瞳の色彩は人間よりも鮮やかで強いが、人外者ではなく、手厚い守護を受けて生まれた高位の人間の色彩だ。
はたはたと風にはためくのは、淡い緑がかった白地に暗赤色の豪奢な刺繍のある見事なコートだ。
膝までの漆黒の革のブーツには、守護符代わりのつや消しの精緻な金装飾が雪の白さにぎらりと光る。
(と言うか、この容姿の方は一人しか居ないのでは……)
ちょっと嫌な予感がしたので引き返したかったが、相手がこちらの気配に振り返ってしまってからは不可能だ。
「そなた、……ネアか」
「はい。ご無沙汰しております、ヴェンツェル様。リーエンベルクの方かと思い、失礼いたしました」
早々に消えたかったのだが、ヴェンツェルはなぜか顎に手を当てて、思案げに目を細めた。
オールバックにした金色の髪が、はらりと額にこぼれるのが、いやに扇情的でもある。
(何だろうか、覗き込み禁止で叱られたら嫌だなぁ)
「そなた、狩りは得意なのだそうだな」
「む。……得意だと自負しております。ただ、まだ経験が浅いので、特殊な狩りは出来ません」
ついそう答えてしまえば、ヴェンツェルはにやりと唇を歪めた。
「そうか。弟を誘いに来たのだが、あいつめ仕事を盾に首を縦に振らん。ネア、付き合え」
「………はい?」
「狩りだぞ。好きなのだろう?」
「とても好きなのですが、本日は魔物が己の浅はかさの責任を取るべく不在にしているので、外出禁止令をいただいております」
「弟には言っておこう」
「いえ、外出禁止令を出したのは、エーダリア様だけでなく、ヒルドさんとゼノーシュと、私の魔物なのです」
「…………ヒルドは厄介だな」
そこで厳しい顔になったので、この第一王子の元でもヒルドはあのままの生き様だったのだろう。

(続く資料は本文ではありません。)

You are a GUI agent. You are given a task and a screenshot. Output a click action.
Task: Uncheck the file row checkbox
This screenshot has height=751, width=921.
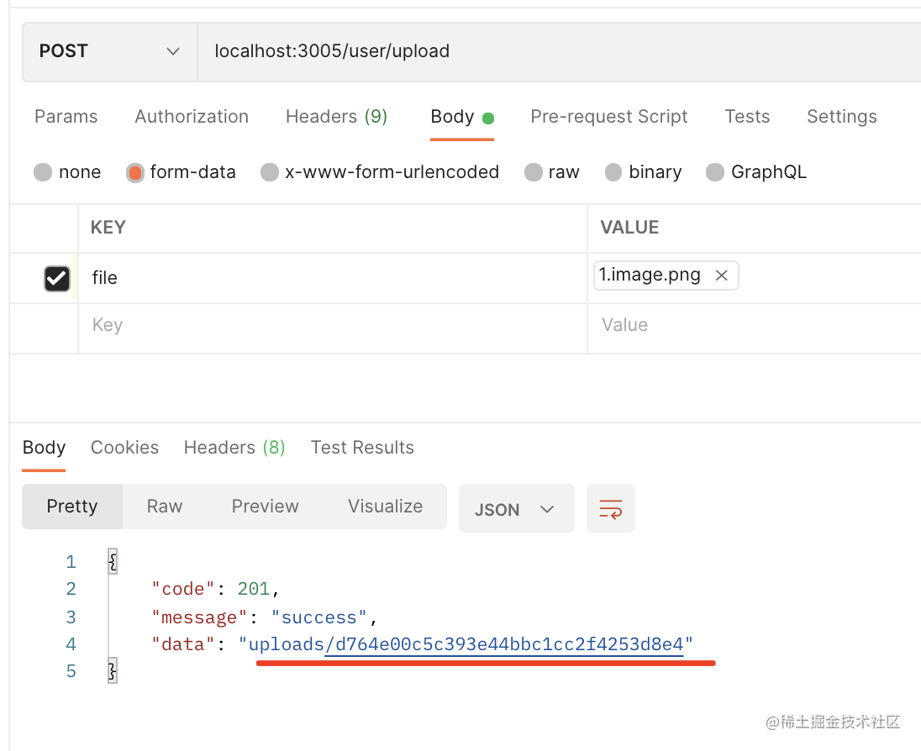(56, 278)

豪奢な王族らしい、とは言えどこか質実剛健で動きやすく戦いにも長けているような服装のヴェンツェルは、男らしい大きな手で前髪を搔き上げる。
「厄介なのは、ヒルドさんなのですね」
「狩りに誘うだけなのだ。そなたの魔物は、アルテアがどうにか出来るだろう」
「それは、アルテアさんは死んでしまうやつなのでは……」
「あの魔物がそんな失敗をするものか。あれは、したたかで有能な男だ」
第一王子の評価は尤もなのだが、ネアとしてはやはり酷い目に遭う気がするので、やめて差し上げて欲しいところだ。
特に、うっかりウィリアムの耳に入れば、終焉の魔物はまず間違いなくアルテアにお仕置きしてしまうだろう。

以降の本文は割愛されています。